La idea de la reina y de su esposo Felipe era curar al Principe Carlos de su obsesión por Camila Shand, una joven aristócrata dos años mayor que el heredero al trono y con una tortuosa relación con el Mayor Andrew Henry Parker Bowles. La impresión que dejó Diana, quien en ese momento tenia 19 años en la Reina Madre, la Reina Isabel, en Felipe de Edimburgo y en la Princesa Margarita, la cúpula que movía los hilos de esa pequeña República de odiosos conocida como El Palacio de Buckingham, fue determinante para que terminaran obligando a casarse a Carlos con ella.
Me he centrado en el drama de Diana porque sin duda era la principal razón de la expectativa que la última temporada de The Crown desataba en redes sociales.
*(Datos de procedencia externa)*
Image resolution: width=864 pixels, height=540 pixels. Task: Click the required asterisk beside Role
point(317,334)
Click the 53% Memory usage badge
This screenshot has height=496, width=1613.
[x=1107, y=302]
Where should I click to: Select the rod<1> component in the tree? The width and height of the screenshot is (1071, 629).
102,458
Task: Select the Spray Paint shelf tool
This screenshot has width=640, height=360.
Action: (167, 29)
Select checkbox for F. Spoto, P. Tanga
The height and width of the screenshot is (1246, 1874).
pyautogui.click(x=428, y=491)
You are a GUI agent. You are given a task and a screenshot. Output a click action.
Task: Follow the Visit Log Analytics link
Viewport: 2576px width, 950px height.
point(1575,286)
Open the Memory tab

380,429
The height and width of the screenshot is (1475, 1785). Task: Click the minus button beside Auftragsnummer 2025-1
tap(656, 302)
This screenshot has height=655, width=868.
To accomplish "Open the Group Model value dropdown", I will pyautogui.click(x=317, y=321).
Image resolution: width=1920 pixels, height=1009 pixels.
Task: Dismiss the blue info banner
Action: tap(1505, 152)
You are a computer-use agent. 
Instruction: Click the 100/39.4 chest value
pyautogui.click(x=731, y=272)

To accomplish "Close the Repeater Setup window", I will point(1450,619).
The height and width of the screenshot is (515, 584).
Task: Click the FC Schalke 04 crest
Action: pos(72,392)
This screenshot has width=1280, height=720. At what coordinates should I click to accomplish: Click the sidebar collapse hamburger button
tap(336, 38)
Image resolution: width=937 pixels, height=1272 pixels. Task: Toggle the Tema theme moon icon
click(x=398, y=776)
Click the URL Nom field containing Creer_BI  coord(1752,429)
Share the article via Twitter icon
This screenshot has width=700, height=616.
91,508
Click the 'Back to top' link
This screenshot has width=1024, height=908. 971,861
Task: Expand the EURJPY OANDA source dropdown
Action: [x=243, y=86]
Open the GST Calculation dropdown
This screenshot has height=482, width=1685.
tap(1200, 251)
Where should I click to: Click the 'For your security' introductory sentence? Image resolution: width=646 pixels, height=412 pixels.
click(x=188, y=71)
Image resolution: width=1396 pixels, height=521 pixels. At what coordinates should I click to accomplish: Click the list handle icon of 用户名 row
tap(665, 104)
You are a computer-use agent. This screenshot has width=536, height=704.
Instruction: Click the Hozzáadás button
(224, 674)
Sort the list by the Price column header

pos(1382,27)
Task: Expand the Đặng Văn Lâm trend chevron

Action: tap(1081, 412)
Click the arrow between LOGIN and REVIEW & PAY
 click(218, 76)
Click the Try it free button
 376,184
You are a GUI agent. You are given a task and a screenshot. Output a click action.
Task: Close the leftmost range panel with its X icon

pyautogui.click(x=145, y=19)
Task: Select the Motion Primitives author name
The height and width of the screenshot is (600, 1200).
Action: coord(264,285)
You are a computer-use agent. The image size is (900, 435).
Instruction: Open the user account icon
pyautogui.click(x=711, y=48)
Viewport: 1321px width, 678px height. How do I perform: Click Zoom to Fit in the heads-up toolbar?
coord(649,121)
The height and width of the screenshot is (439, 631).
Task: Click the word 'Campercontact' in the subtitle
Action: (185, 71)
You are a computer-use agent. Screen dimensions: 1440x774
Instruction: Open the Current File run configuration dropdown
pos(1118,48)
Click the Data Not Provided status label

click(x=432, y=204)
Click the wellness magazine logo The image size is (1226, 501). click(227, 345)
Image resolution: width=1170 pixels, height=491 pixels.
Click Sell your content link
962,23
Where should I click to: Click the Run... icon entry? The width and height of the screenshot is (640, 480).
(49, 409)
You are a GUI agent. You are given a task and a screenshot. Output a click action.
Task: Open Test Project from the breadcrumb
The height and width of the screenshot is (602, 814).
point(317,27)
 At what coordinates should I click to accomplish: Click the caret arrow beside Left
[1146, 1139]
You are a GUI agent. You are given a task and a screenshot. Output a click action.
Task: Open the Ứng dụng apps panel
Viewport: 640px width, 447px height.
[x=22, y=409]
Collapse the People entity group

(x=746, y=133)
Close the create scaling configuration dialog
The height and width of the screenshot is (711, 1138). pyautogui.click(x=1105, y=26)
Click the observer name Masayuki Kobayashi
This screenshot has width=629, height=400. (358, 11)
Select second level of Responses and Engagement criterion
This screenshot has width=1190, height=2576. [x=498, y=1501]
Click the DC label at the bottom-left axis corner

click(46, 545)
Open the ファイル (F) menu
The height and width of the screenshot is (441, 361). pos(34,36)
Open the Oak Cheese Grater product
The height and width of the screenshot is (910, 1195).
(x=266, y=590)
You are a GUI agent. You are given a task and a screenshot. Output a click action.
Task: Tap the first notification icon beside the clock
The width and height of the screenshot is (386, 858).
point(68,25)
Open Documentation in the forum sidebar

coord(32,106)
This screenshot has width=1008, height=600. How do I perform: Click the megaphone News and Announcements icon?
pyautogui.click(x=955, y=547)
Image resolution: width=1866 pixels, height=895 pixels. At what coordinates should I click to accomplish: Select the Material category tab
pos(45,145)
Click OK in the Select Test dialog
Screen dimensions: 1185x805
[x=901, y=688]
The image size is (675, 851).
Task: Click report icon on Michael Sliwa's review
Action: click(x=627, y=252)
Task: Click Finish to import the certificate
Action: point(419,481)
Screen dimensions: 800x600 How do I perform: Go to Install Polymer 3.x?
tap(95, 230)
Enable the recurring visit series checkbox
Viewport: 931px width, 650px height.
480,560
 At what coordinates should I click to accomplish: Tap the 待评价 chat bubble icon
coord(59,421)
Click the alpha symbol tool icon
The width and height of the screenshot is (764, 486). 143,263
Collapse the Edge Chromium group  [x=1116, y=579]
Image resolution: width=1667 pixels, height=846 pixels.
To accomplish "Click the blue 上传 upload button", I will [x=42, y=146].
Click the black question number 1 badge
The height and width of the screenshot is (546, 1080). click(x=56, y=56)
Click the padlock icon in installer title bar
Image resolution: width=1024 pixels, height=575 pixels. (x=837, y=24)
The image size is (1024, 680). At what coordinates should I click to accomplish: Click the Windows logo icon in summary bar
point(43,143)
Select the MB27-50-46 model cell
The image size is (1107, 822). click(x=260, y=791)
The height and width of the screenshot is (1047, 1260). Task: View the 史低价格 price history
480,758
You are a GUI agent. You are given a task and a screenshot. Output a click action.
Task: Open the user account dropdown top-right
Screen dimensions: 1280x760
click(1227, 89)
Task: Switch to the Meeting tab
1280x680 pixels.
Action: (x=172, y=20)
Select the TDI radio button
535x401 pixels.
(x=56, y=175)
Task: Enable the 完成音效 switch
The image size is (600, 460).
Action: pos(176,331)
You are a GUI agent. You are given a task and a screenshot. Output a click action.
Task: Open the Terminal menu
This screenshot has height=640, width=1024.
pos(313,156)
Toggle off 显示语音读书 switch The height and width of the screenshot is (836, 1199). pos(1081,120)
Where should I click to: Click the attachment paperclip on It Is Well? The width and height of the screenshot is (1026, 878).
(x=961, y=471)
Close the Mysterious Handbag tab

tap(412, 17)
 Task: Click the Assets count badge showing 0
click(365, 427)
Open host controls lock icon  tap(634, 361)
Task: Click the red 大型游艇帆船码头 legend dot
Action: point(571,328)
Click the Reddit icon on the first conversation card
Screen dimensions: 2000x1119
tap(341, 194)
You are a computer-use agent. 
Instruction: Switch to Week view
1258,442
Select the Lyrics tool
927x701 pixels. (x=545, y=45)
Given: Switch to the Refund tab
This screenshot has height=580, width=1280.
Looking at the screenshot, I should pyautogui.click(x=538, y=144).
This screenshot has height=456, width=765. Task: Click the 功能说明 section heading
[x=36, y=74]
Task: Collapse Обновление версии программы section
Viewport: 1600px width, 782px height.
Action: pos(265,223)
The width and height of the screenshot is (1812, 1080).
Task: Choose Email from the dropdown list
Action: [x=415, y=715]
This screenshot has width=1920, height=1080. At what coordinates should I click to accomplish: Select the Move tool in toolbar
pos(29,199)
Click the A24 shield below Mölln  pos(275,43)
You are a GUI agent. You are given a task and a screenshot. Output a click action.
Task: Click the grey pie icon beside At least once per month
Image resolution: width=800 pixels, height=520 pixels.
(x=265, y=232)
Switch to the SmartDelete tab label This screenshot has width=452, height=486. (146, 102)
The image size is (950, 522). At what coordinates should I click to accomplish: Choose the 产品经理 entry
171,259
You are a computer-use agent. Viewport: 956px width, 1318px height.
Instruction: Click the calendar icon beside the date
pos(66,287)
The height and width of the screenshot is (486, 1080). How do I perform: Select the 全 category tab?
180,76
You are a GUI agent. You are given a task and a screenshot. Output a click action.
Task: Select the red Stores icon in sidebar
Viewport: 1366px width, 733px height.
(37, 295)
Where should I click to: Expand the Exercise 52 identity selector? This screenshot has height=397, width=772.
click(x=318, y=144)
Pero estos diez capítulos son mucho más que eso. El duelo entre Olivia Colman y Gillian Anderson no ha decepcionado. Para una mujer como Isabel que ha lidiado con 13 primeros ministros en un reinado de 74 años, Margaret Thatcher fue la más difícil de todas. El reto de encarnar a la Dama de Hierro se lo ganó la actriz norteamericana quien ha vivido sus último veinticinco años en Londres. La interpretación ha sido calificada por sus compañeros de set como “milagrosa”. Incluso Colman afirma haber sentido “el fantasmas de la Thatcher en Anderson”. Esa visita con su esposo a Balmoral, la humillación que le propinaron los miembros de la familia real sólo por desconocer las reglas de la etiqueta, forjaron uno de los caracteres más duros de la política mundial.
The Crown en esta cuarta temporada es un triunfo de la imagen, es raro que una serie pueda ser tan grande como el cine teniendo en cuenta la diferencia de los formatos, pero acá hay momentos, gracias a la música avasallante de Hans Zimmer, a una fotografía deslumbrante, en los que uno cree estar viendo a Luchino Visconti. El nivel de perfección con el que se reconstruye el pasado es tan obsesivo que el traje de novia que usa Diana durante una toma de 10 segundos durante el tercer capítulo de la temporada costó 600 horas de trabajo, 95 metros de tafetán, 10 metros de encaje y 10 personas para ayudar a la actriz Emma Corrin a ponérselo.
Pero todo eso no serían más que datos fríos si la serie no estuviera revestida de una emoción latente, constante, que la transforma en uno de los melodramas más intensos que hayamos visto jamás en la televisión.